Pakistan Mint
- Type: Public
- Industry: Coins Medals
- Founded: 1943; 83 years ago
- Headquarters: Shalimar Town, Lahore District, Pakistan
- Area served: Pakistan
- Products: Coins
- Website: pakistanmint.gov.pk

= Pakistan Mint =

Coin manufacturing industry of Pakistan

The Pakistan Mint is the Pakistan's official maker of Pakistani coins. It is currently located in Shalimar Town, Lahore District.

==History==
The Pakistan Mint was founded in September 1943 as His Majesty's Mint when, during World War II, the British Indian government relocated mint operations from Calcutta to Lahore in response to Japanese bombing. After the partition of India in 1947, the mint was renamed Pakistan Mint.

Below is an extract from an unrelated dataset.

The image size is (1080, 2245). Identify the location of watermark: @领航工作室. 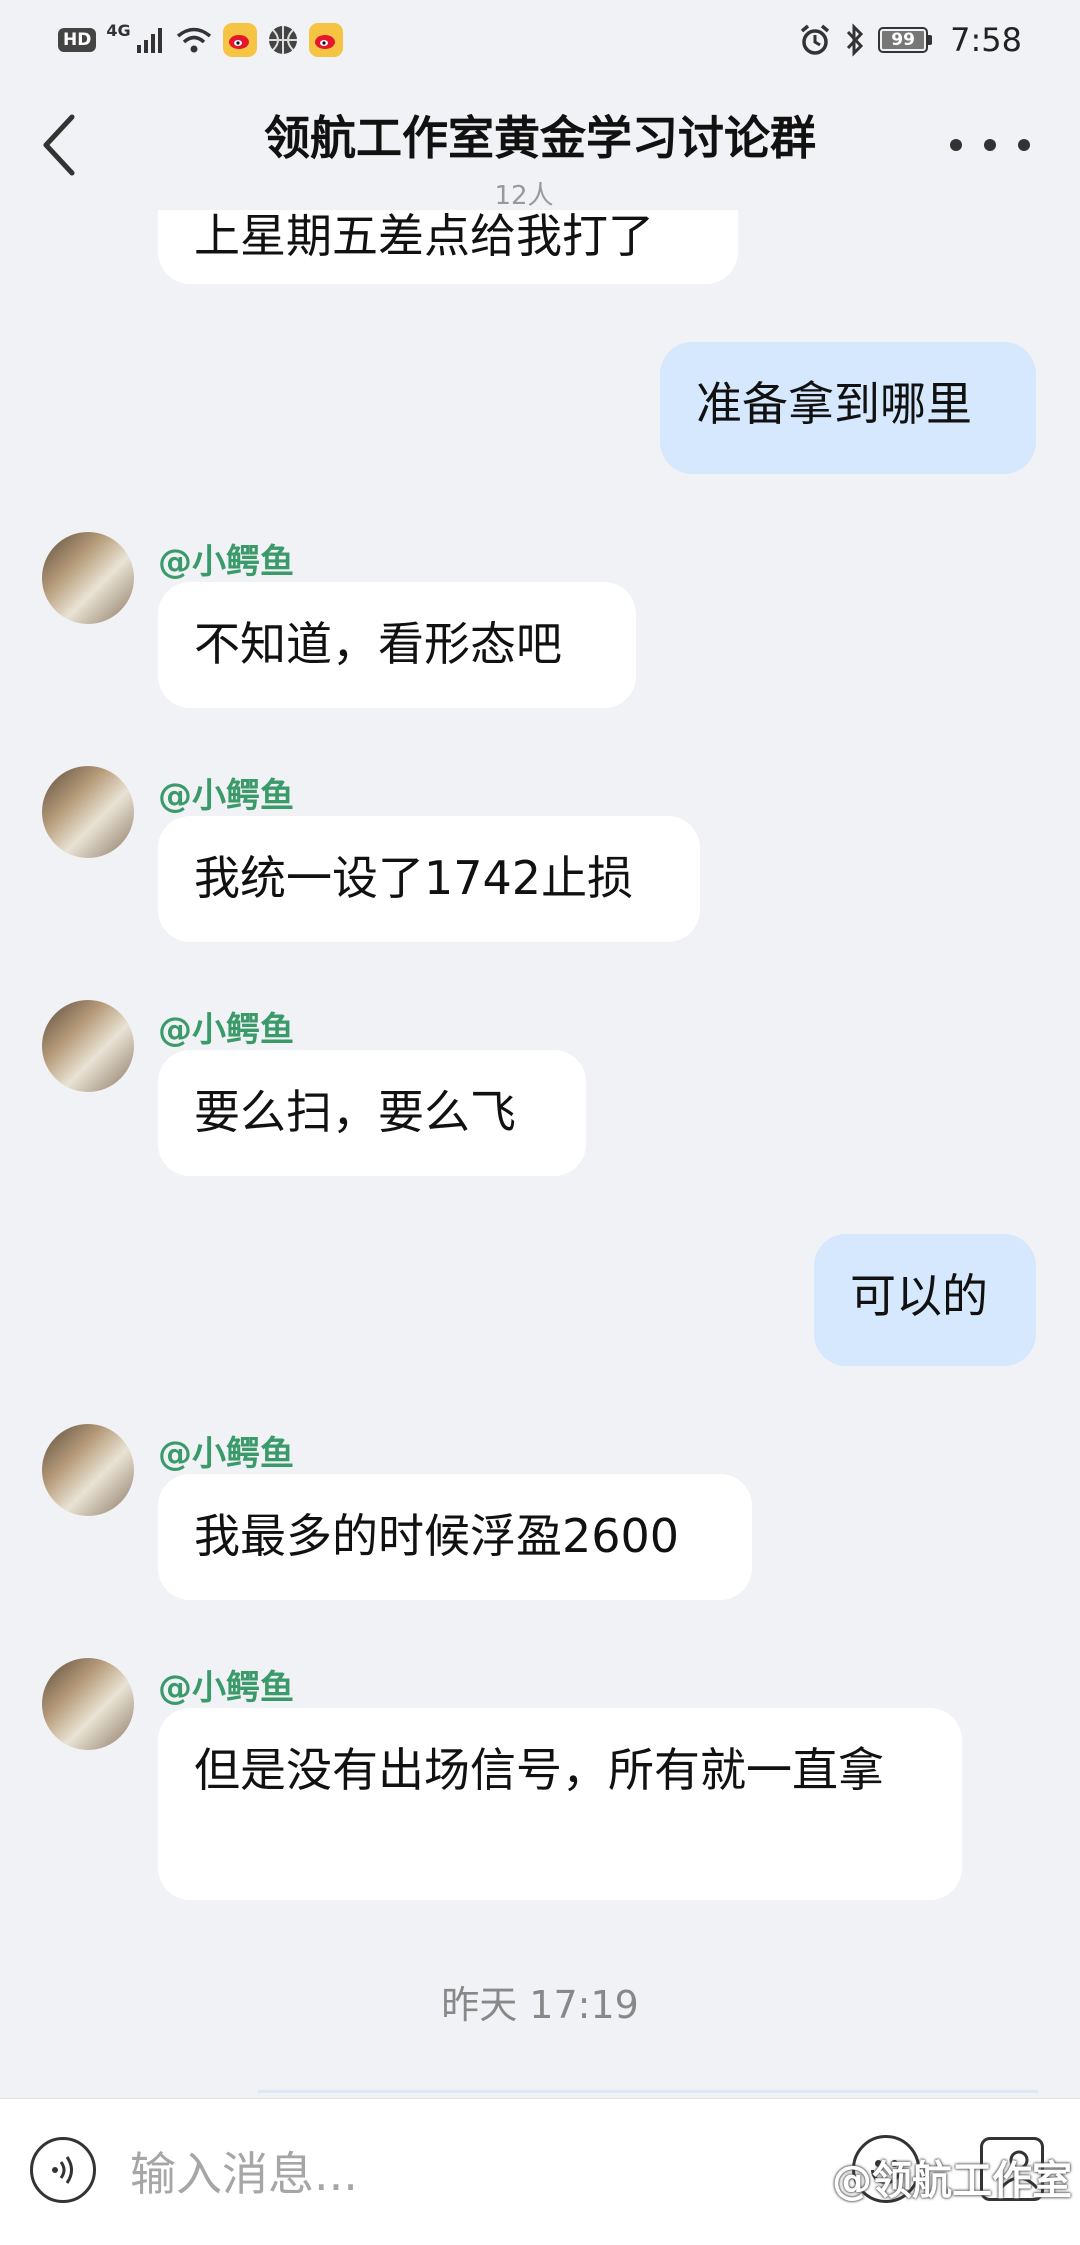
(952, 2181).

In 2003, the Federal Investigation Agency (FIA) uncovered a Rs. 26 million fraud at the Pakistan Mint, implicating Mint Master Riaz Hasan Khan, Works Manager Raja Fayyaz Anwar, and Deputy Secretary Muhammad Younis. The probe was launched on the orders of the Lahore High Court after a complaint from the lowest bidder for supplying copper and nickel. According to the FIA, during 2001–2002 the accused colluded with a local supplier to award contracts at inflated prices, despite the mint's existing metal stocks. The inquiry found that they bypassed mandatory price comparisons with the London Metal Exchange, accepted substandard materials, and concealed procurement details. The FIA report alleged Riaz Hasan Khan received Rs. 5.5 million to favor a non-specialist firm, resulting in losses to the state exchequer and possible tax evasion by the supplier's chief executive.

==Products==
Pakistan Mint has been manufacturing not only coins or currency for the state with denominations of 1, 2, 5 and 10. It also manufactures medals and awards for the Armed Forces, postal seals and stamps.